--- EXTRACTED ENTRIES ---
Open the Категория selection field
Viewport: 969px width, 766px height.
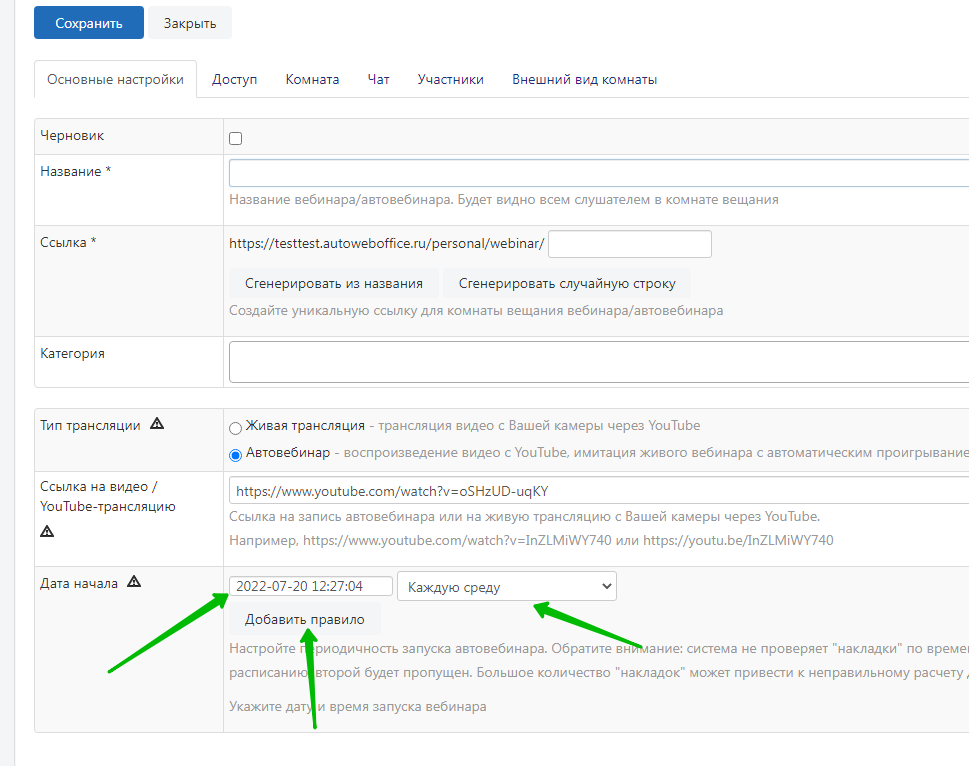pyautogui.click(x=598, y=362)
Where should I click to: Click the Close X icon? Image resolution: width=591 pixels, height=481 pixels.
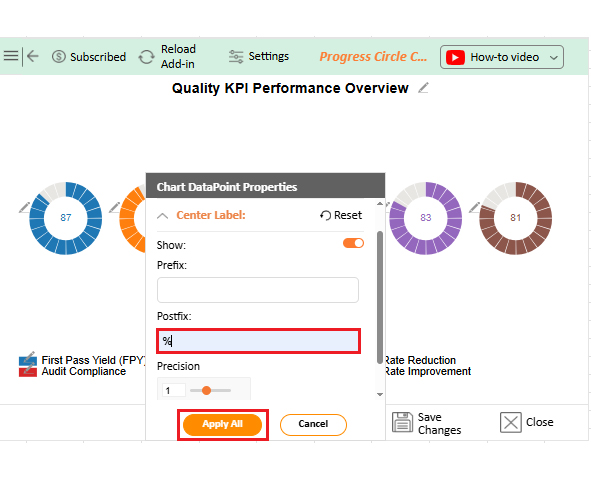[511, 422]
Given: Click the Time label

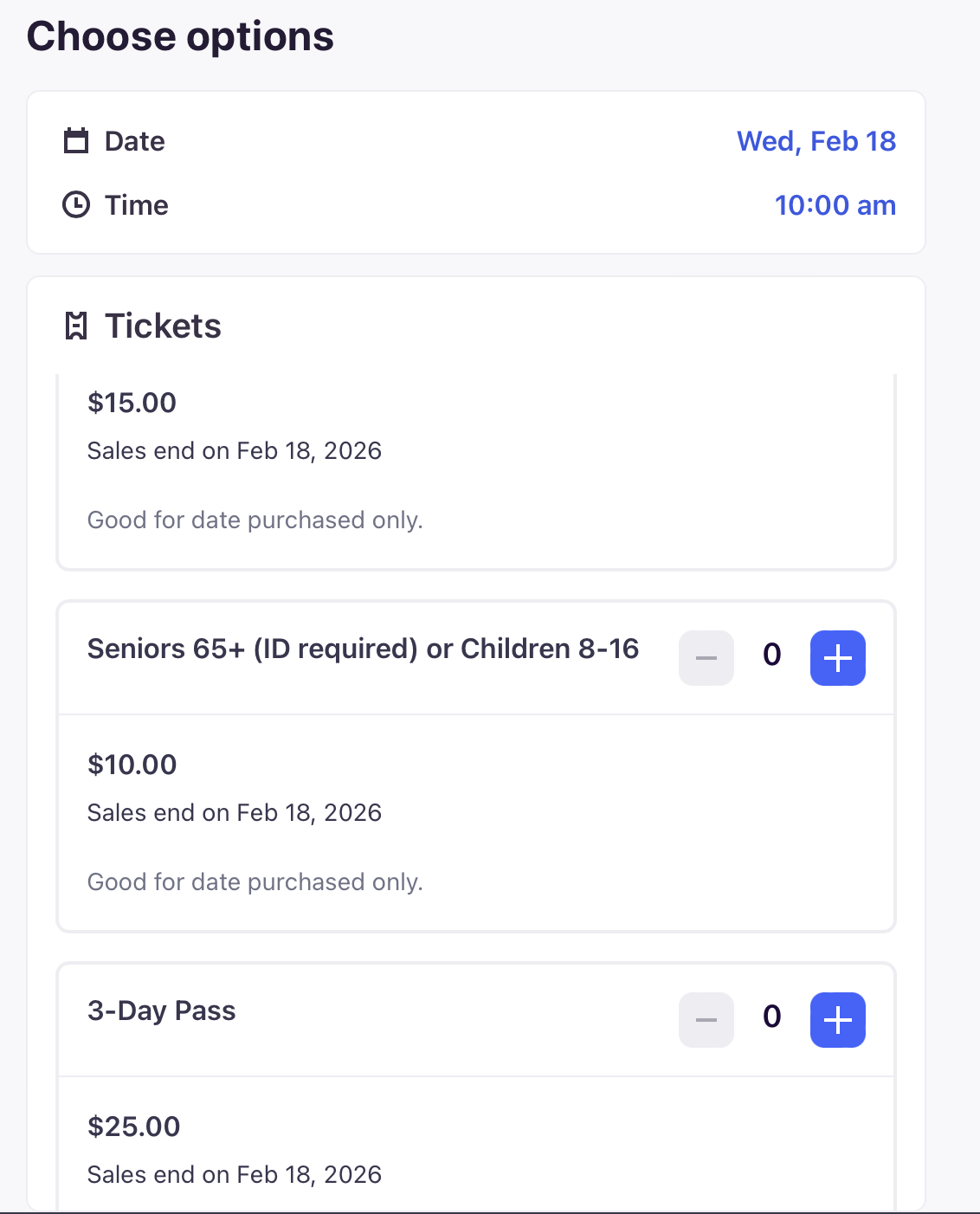Looking at the screenshot, I should pos(136,205).
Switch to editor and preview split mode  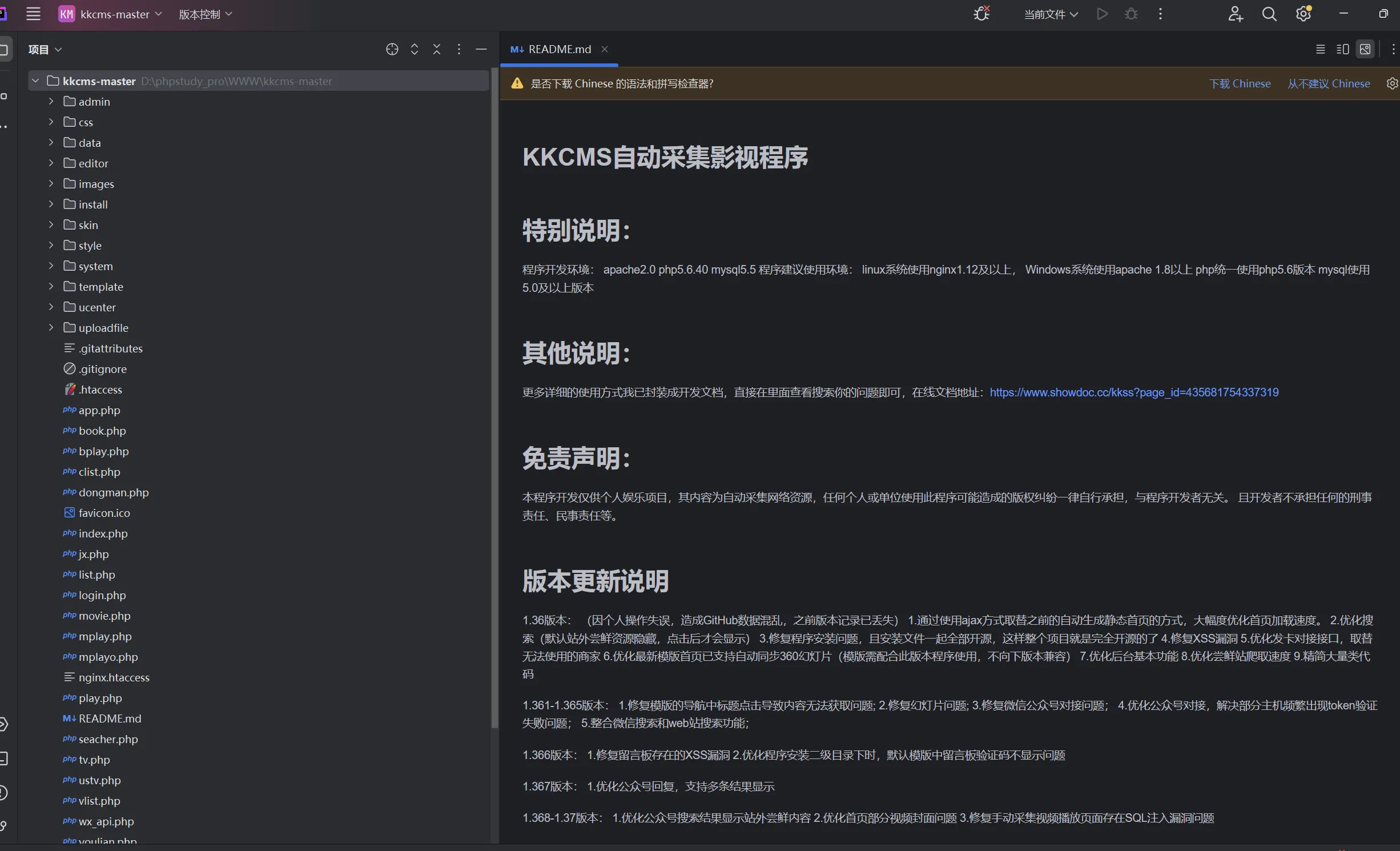pyautogui.click(x=1342, y=50)
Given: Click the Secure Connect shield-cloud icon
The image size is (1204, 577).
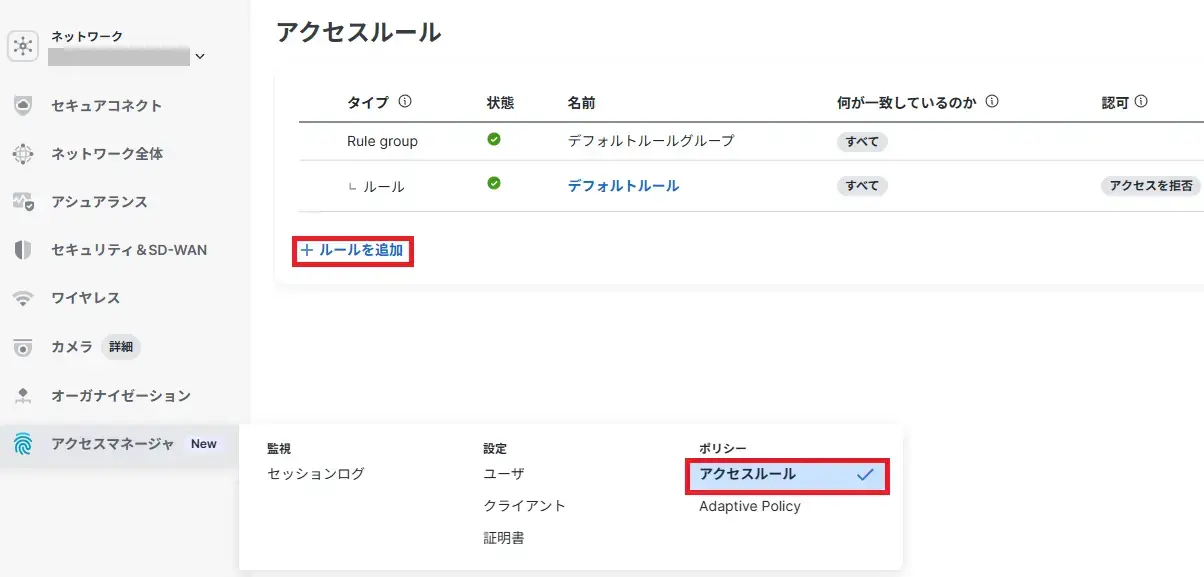Looking at the screenshot, I should click(23, 105).
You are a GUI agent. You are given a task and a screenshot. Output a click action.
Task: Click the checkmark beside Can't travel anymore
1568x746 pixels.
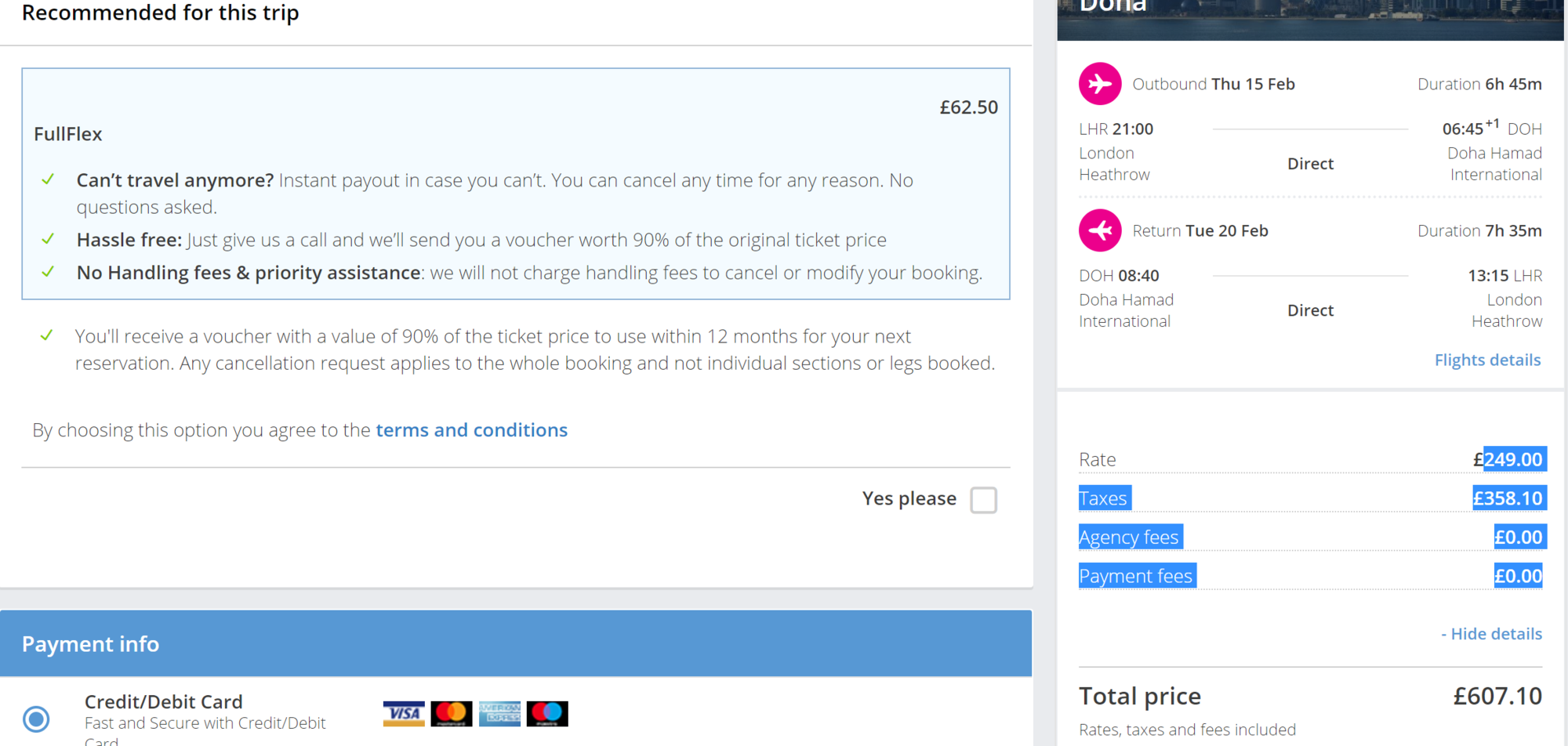[49, 179]
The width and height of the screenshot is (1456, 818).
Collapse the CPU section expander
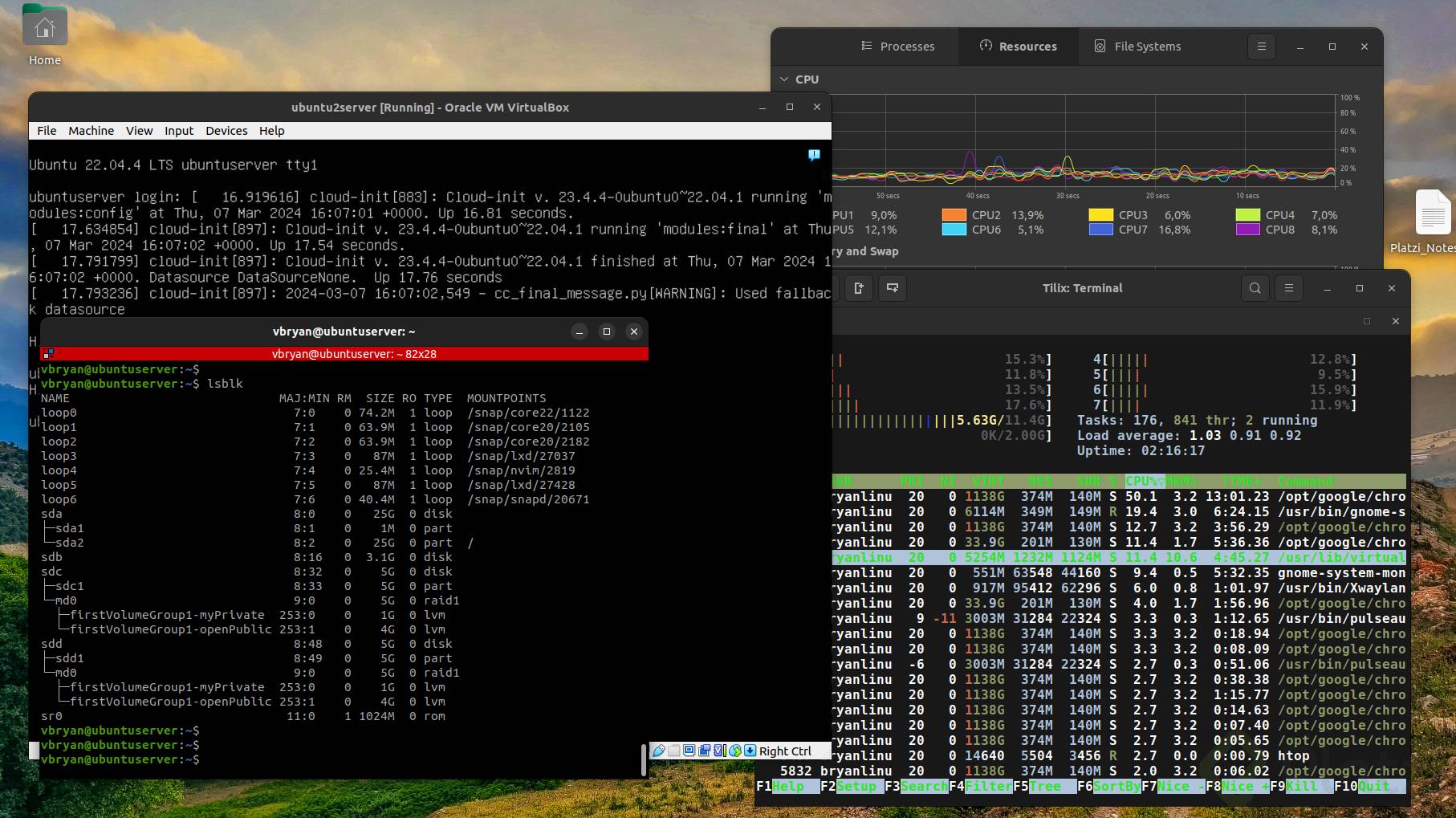pyautogui.click(x=785, y=79)
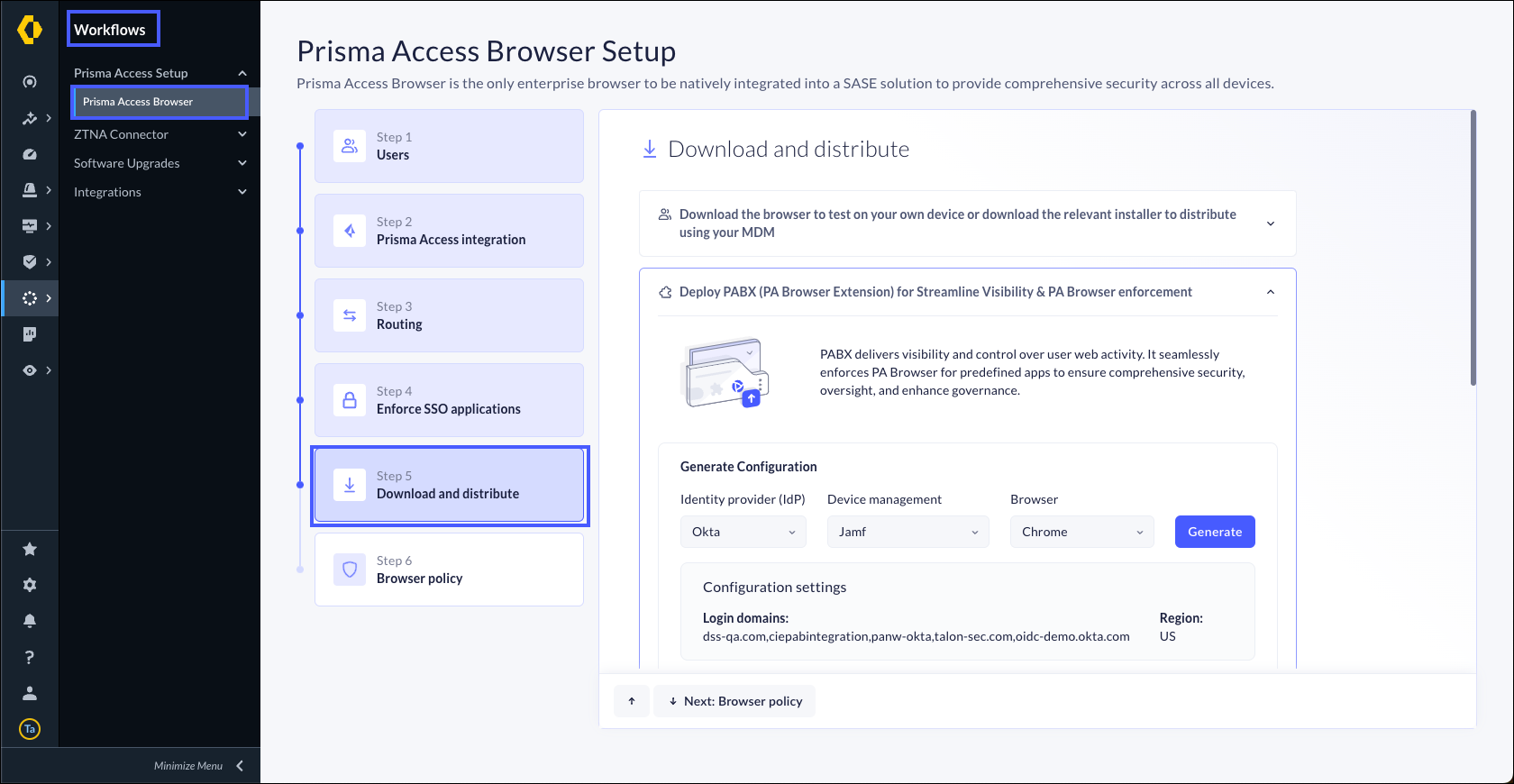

--- GIVEN INSTRUCTION ---
Render the data as a Markdown table with the columns Row and Content, one numbered row per line. Begin at the line that has "The width and", stop at the end of the data, skip blank lines, and leave the pictures out.

--- TASK ANSWER ---
| Row | Content |
|---|---|
| 1 | The width and height of the screenshot is (1456, 818). |
| 2 | Collapse the CPU section expander |
| 3 | pyautogui.click(x=785, y=79) |